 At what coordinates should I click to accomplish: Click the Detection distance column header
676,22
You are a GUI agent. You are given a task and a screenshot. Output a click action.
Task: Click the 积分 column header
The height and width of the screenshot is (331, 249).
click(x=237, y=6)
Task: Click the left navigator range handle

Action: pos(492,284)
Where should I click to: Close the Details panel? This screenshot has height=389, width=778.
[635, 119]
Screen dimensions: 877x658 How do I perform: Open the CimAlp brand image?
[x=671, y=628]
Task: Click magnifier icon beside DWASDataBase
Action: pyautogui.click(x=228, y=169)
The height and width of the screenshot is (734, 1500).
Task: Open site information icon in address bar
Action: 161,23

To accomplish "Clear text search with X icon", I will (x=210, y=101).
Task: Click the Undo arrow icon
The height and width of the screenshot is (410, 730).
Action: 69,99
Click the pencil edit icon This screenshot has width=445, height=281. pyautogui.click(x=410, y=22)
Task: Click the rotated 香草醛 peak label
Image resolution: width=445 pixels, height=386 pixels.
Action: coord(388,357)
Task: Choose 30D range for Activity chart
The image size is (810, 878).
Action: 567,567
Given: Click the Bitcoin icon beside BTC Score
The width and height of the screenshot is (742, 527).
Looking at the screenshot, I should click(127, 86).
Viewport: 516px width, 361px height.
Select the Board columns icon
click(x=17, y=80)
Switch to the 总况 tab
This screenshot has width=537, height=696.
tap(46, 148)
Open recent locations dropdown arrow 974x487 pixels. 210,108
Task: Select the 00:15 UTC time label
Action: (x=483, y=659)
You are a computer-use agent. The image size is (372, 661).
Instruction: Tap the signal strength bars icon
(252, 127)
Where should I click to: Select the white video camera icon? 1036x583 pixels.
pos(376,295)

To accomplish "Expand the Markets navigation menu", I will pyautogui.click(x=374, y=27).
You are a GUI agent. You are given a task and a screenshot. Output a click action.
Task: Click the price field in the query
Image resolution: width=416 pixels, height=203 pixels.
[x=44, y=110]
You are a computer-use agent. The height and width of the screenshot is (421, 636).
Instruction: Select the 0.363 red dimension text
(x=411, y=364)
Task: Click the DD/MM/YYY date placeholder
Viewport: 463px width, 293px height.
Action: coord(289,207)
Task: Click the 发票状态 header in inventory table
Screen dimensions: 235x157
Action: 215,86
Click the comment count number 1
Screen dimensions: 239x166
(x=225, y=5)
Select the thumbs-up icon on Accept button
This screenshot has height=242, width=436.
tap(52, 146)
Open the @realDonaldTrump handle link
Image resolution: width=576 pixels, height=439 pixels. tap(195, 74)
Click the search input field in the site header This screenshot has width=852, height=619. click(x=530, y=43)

> [WORK INSTRUCTIONS] Update the lines above by replacing every instance of "column header" with "column heading", leaving all other text unchanged.

> [RESPONSE TO THIS EXERCISE]
 At what coordinates should I click to accomplish: Click the Detection distance column heading
676,22
You are a GUI agent. You are given a task and a screenshot. Output a click action.
Task: Click the 积分 column heading
The height and width of the screenshot is (331, 249).
click(x=237, y=6)
Task: Click the left navigator range handle

Action: pos(492,284)
Where should I click to: Close the Details panel? This screenshot has height=389, width=778.
[635, 119]
Screen dimensions: 877x658 How do I perform: Open the CimAlp brand image?
[x=671, y=628]
Task: Click magnifier icon beside DWASDataBase
Action: pyautogui.click(x=228, y=169)
The height and width of the screenshot is (734, 1500).
Task: Open site information icon in address bar
Action: 161,23

To accomplish "Clear text search with X icon", I will (x=210, y=101).
Task: Click the Undo arrow icon
The height and width of the screenshot is (410, 730).
Action: 69,99
Click the pencil edit icon This screenshot has width=445, height=281. pyautogui.click(x=410, y=22)
Task: Click the rotated 香草醛 peak label
Image resolution: width=445 pixels, height=386 pixels.
Action: coord(388,357)
Task: Choose 30D range for Activity chart
The image size is (810, 878).
Action: 567,567
Given: Click the Bitcoin icon beside BTC Score
The width and height of the screenshot is (742, 527).
Looking at the screenshot, I should click(127, 86).
Viewport: 516px width, 361px height.
Select the Board columns icon
click(x=17, y=80)
Switch to the 总况 tab
This screenshot has width=537, height=696.
tap(46, 148)
Open recent locations dropdown arrow 974x487 pixels. 210,108
Task: Select the 00:15 UTC time label
Action: (x=483, y=659)
You are a computer-use agent. The image size is (372, 661).
Instruction: Tap the signal strength bars icon
(252, 127)
Where should I click to: Select the white video camera icon? 1036x583 pixels.
pos(376,295)

To accomplish "Expand the Markets navigation menu", I will pyautogui.click(x=374, y=27).
You are a GUI agent. You are given a task and a screenshot. Output a click action.
Task: Click the price field in the query
Image resolution: width=416 pixels, height=203 pixels.
[x=44, y=110]
You are a computer-use agent. The height and width of the screenshot is (421, 636).
Instruction: Select the 0.363 red dimension text
(x=411, y=364)
Task: Click the DD/MM/YYY date placeholder
Viewport: 463px width, 293px height.
Action: coord(289,207)
Task: Click the 发票状态 header in inventory table
Screen dimensions: 235x157
Action: 215,86
Click the comment count number 1
Screen dimensions: 239x166
(x=225, y=5)
Select the thumbs-up icon on Accept button
This screenshot has height=242, width=436.
tap(52, 146)
Open the @realDonaldTrump handle link
Image resolution: width=576 pixels, height=439 pixels. tap(195, 74)
Click the search input field in the site header This screenshot has width=852, height=619. click(x=530, y=43)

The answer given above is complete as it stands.